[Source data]
'''
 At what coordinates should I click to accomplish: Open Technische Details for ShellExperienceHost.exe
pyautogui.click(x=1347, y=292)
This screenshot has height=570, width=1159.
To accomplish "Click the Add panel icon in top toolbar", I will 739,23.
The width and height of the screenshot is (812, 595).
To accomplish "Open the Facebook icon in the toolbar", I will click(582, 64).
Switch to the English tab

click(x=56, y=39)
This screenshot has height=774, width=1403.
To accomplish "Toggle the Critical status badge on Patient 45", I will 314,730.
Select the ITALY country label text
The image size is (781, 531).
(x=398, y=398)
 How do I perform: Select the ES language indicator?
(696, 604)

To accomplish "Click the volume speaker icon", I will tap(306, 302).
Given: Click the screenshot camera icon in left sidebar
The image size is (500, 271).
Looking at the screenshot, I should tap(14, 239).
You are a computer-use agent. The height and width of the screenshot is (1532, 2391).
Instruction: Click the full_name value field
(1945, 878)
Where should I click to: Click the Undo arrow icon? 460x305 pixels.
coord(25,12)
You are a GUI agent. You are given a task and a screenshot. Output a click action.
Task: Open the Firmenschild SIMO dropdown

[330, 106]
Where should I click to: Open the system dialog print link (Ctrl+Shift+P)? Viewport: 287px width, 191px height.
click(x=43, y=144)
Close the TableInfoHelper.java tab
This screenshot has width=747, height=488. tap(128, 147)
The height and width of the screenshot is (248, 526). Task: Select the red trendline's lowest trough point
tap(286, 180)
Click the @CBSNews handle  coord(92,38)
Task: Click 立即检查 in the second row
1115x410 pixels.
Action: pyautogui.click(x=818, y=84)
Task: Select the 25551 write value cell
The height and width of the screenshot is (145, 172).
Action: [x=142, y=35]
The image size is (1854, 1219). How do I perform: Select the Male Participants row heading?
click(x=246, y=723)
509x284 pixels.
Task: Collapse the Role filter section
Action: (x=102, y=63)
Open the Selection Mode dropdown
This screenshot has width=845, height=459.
'''
=== PROBLEM TO WORK ON ===
Rewrite every line of the entries above as a Markdown table with the columns "No." and "Line", numbering the rows in order and leaving out blank lines.

=== EXERCISE ANSWER ===
| No. | Line |
|---|---|
| 1 |  At what coordinates should I click to accomplish: Open Technische Details for ShellExperienceHost.exe |
| 2 | pyautogui.click(x=1347, y=292) |
| 3 | This screenshot has height=570, width=1159. |
| 4 | To accomplish "Click the Add panel icon in top toolbar", I will 739,23. |
| 5 | The width and height of the screenshot is (812, 595). |
| 6 | To accomplish "Open the Facebook icon in the toolbar", I will click(582, 64). |
| 7 | Switch to the English tab |
| 8 | click(x=56, y=39) |
| 9 | This screenshot has height=774, width=1403. |
| 10 | To accomplish "Toggle the Critical status badge on Patient 45", I will 314,730. |
| 11 | Select the ITALY country label text |
| 12 | The image size is (781, 531). |
| 13 | (x=398, y=398) |
| 14 |  How do I perform: Select the ES language indicator? |
| 15 | (696, 604) |
| 16 | To accomplish "Click the volume speaker icon", I will tap(306, 302). |
| 17 | Given: Click the screenshot camera icon in left sidebar |
| 18 | The image size is (500, 271). |
| 19 | Looking at the screenshot, I should tap(14, 239). |
| 20 | You are a computer-use agent. The height and width of the screenshot is (1532, 2391). |
| 21 | Instruction: Click the full_name value field |
| 22 | (1945, 878) |
| 23 | Where should I click to: Click the Undo arrow icon? 460x305 pixels. |
| 24 | coord(25,12) |
| 25 | You are a GUI agent. You are given a task and a screenshot. Output a click action. |
| 26 | Task: Open the Firmenschild SIMO dropdown |
| 27 | [330, 106] |
| 28 | Where should I click to: Open the system dialog print link (Ctrl+Shift+P)? Viewport: 287px width, 191px height. |
| 29 | click(x=43, y=144) |
| 30 | Close the TableInfoHelper.java tab |
| 31 | This screenshot has width=747, height=488. tap(128, 147) |
| 32 | The height and width of the screenshot is (248, 526). Task: Select the red trendline's lowest trough point |
| 33 | tap(286, 180) |
| 34 | Click the @CBSNews handle  coord(92,38) |
| 35 | Task: Click 立即检查 in the second row |
| 36 | 1115x410 pixels. |
| 37 | Action: pyautogui.click(x=818, y=84) |
| 38 | Task: Select the 25551 write value cell |
| 39 | The height and width of the screenshot is (145, 172). |
| 40 | Action: [x=142, y=35] |
| 41 | The image size is (1854, 1219). How do I perform: Select the Male Participants row heading? |
| 42 | click(x=246, y=723) |
| 43 | 509x284 pixels. |
| 44 | Task: Collapse the Role filter section |
| 45 | Action: (x=102, y=63) |
| 46 | Open the Selection Mode dropdown |
| 47 | This screenshot has width=845, height=459. |